After 2 days in london, we drove up to Eyam, which is in "The Midlands," to see ceri's ex-uncle and step-aunt. I did find the relation strange, but considering ceri has known them growing up, and hadn't seen them in years, it wasn't such a strange connection. They had their grandchildren staying with them for school holidays (george and emily), and we figured out they are 2nd cousins of our girls.

The drive to Eyam was my favorite. They call it the Peak District, and it was lovely. We drove by lush green farmland separated by 100 yr old dry stone walls. The sheep had just popped out their babies, and they were so cute.
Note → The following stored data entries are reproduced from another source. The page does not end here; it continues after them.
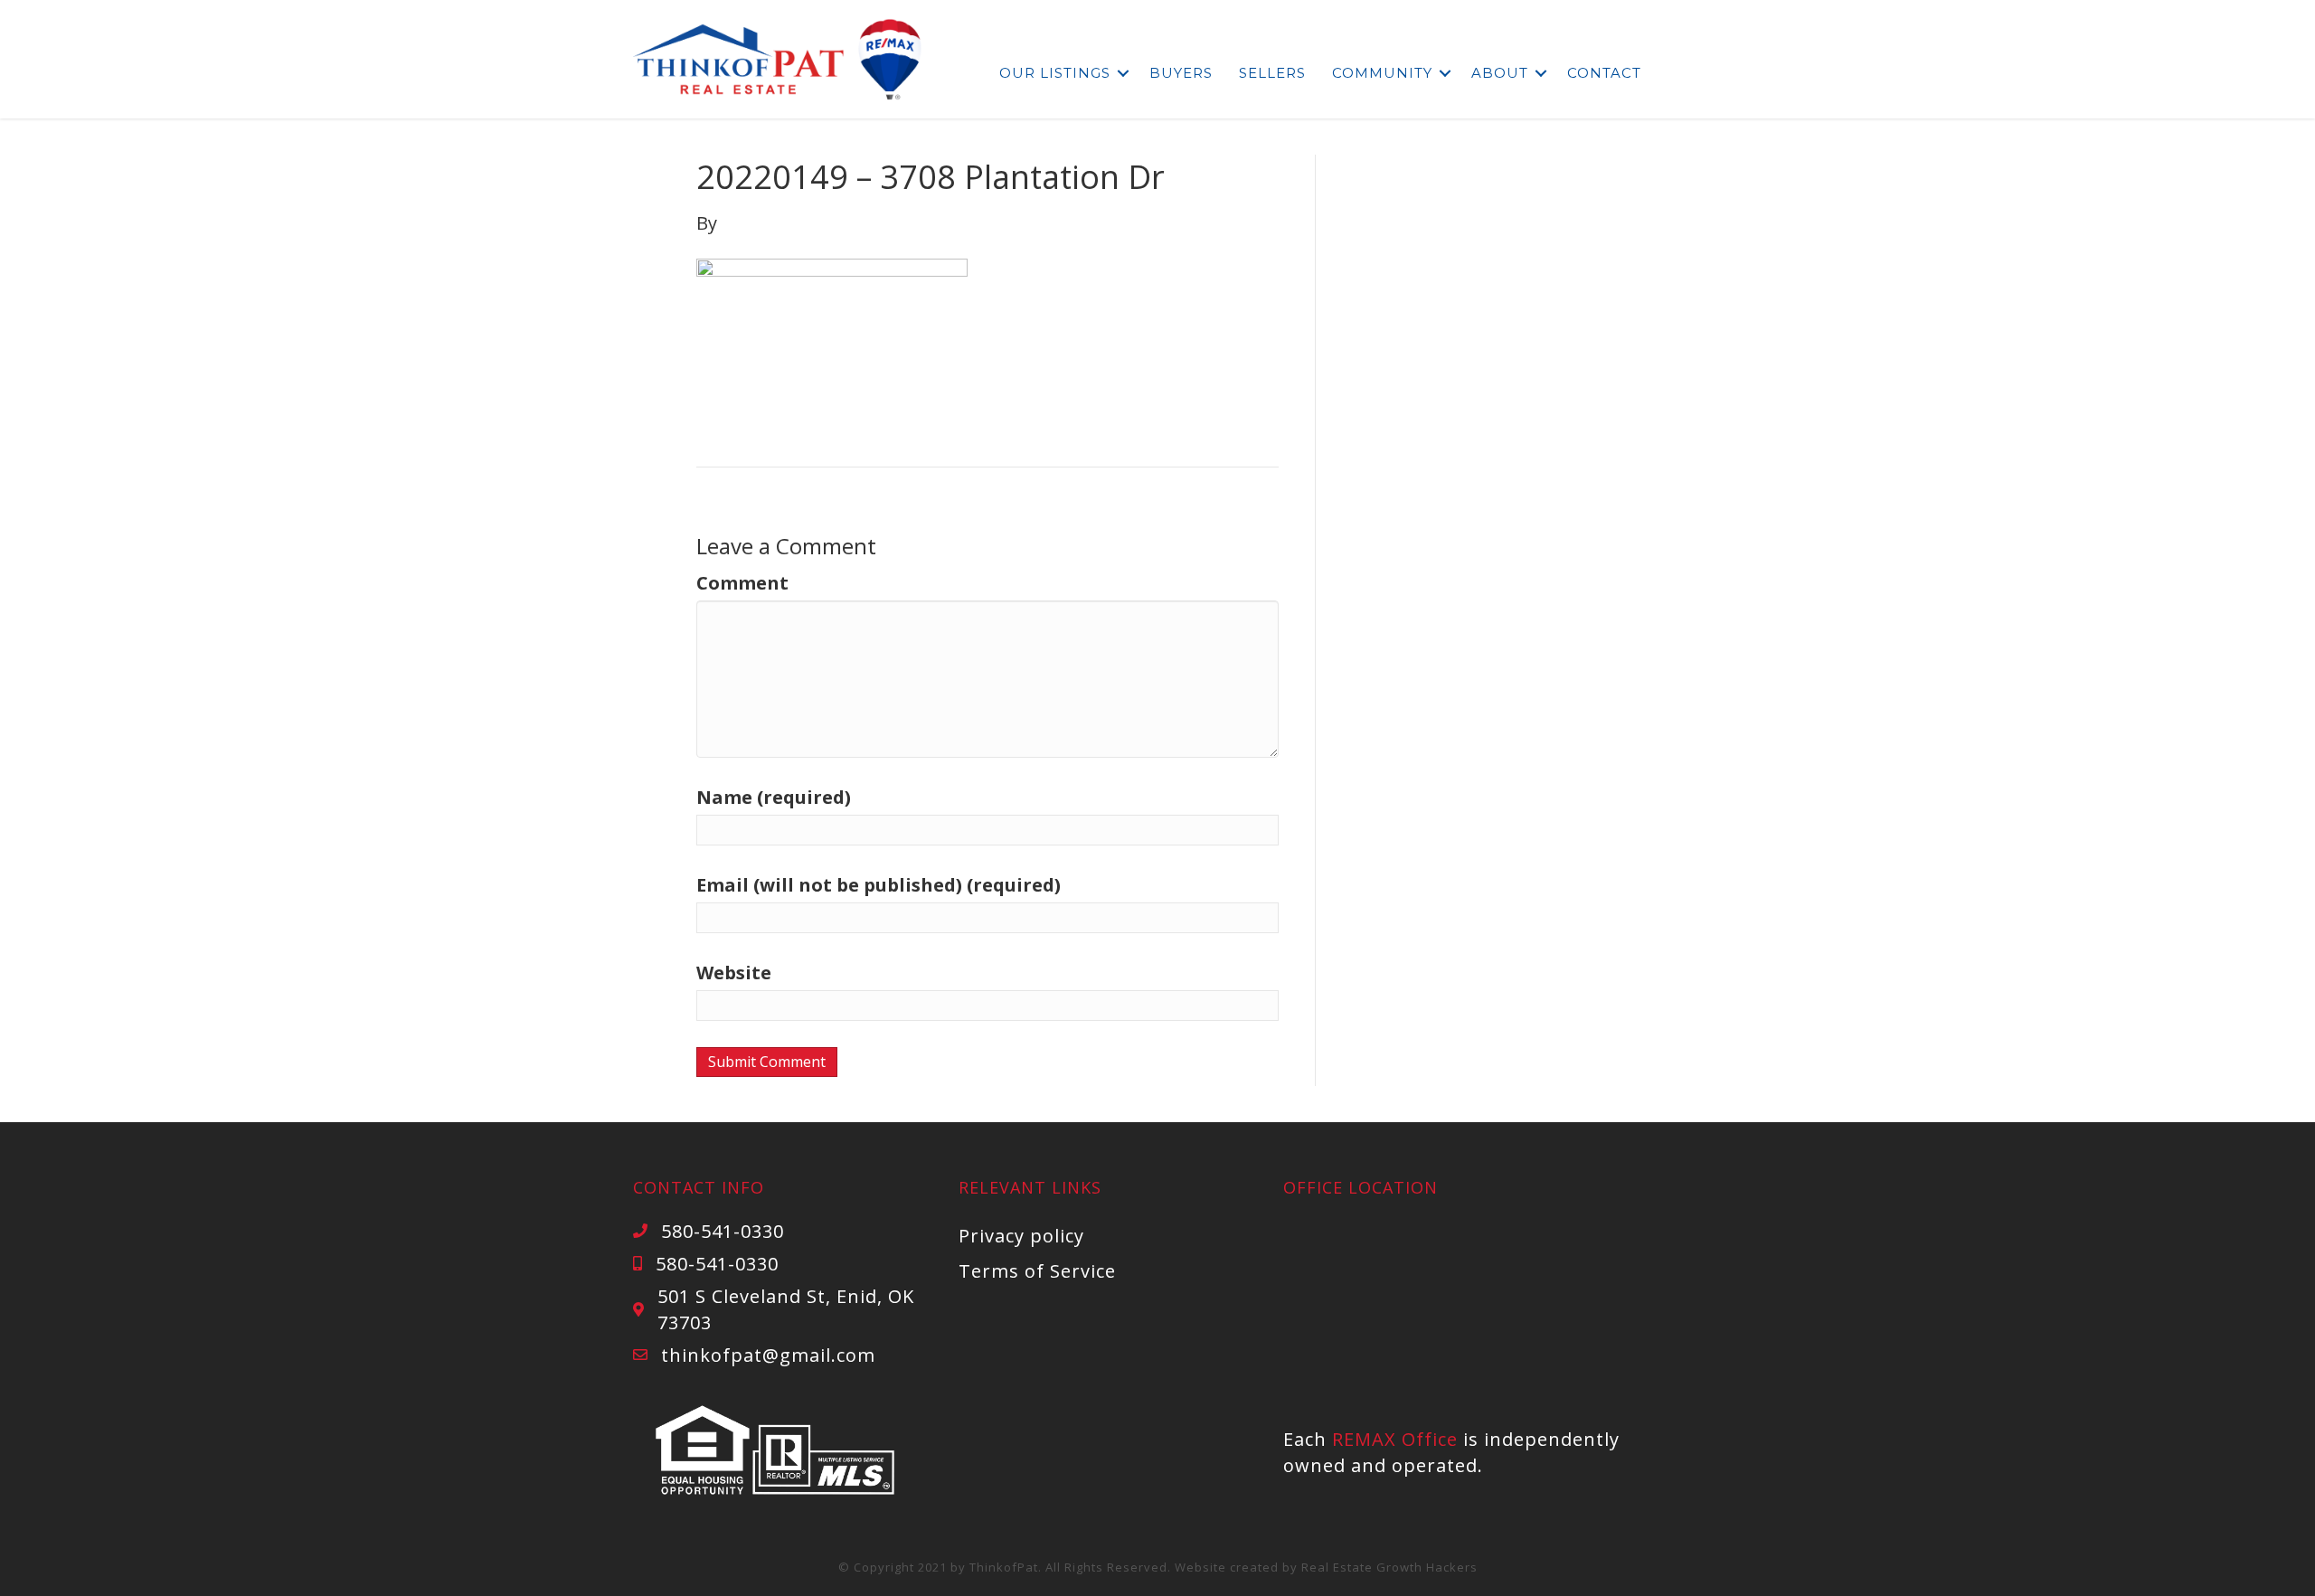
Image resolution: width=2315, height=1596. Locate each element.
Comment (742, 583)
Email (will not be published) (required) (878, 885)
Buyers (1181, 72)
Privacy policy (1021, 1235)
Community (1382, 72)
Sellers (1272, 72)
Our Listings (1054, 72)
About (1499, 72)
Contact (1604, 72)
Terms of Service (1037, 1271)
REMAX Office (1395, 1439)
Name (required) (773, 797)
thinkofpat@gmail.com (768, 1355)
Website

Eyam is an old village that is known for shutting itself off in the 1600s when the plague came through. It has some very interesting history. Below is 'main street' of Eyam.
Below is the main church in Eyam. It's a beautiful old chuch with only one person buried from the plague. Interestingly, because the town was shut out to the outside, most people had to either bury their own loved ones in their back yard or card them to the local plague pit.
Aunt Lynn brought us to Chatsworth Palace that was nearby. They converted the connected farmyards to a kids play area that was perfect for the kids. Below is the actual palace.
Peter and lynn are also very interesting people. Their house is the Doctor's House for Eyam, and he's lived there for 30-so years, when he first moved to the village. It has been a doctor's house since it was built in the 1600s. Peter is retired now, and spends his time training for long distance walking. He had just returned from a week long walk, and was preparing for a walk across ireland. Three yrs prior, he and a friend walked the longest stretch of the Great Wall of China any person has walked. He is also a runner, and was preparing for the London Marathon, which was 2 wks after our stay. He forced me to run with him in the country side, and we ran by the Boundry Stone on the outskirts of Eyam. This stone is the village boarder, where people would leave the supplies for Eyam during the plague and the villagers would leave their coins soaking in vinegar to disinfect it.

1 comment:

Deby said...

I love the Peak District! We stayed for a few days with some of Gary's university friends in a renovated church when we were there and it was such a neat experience. That's one place in England that I don't mind visiting.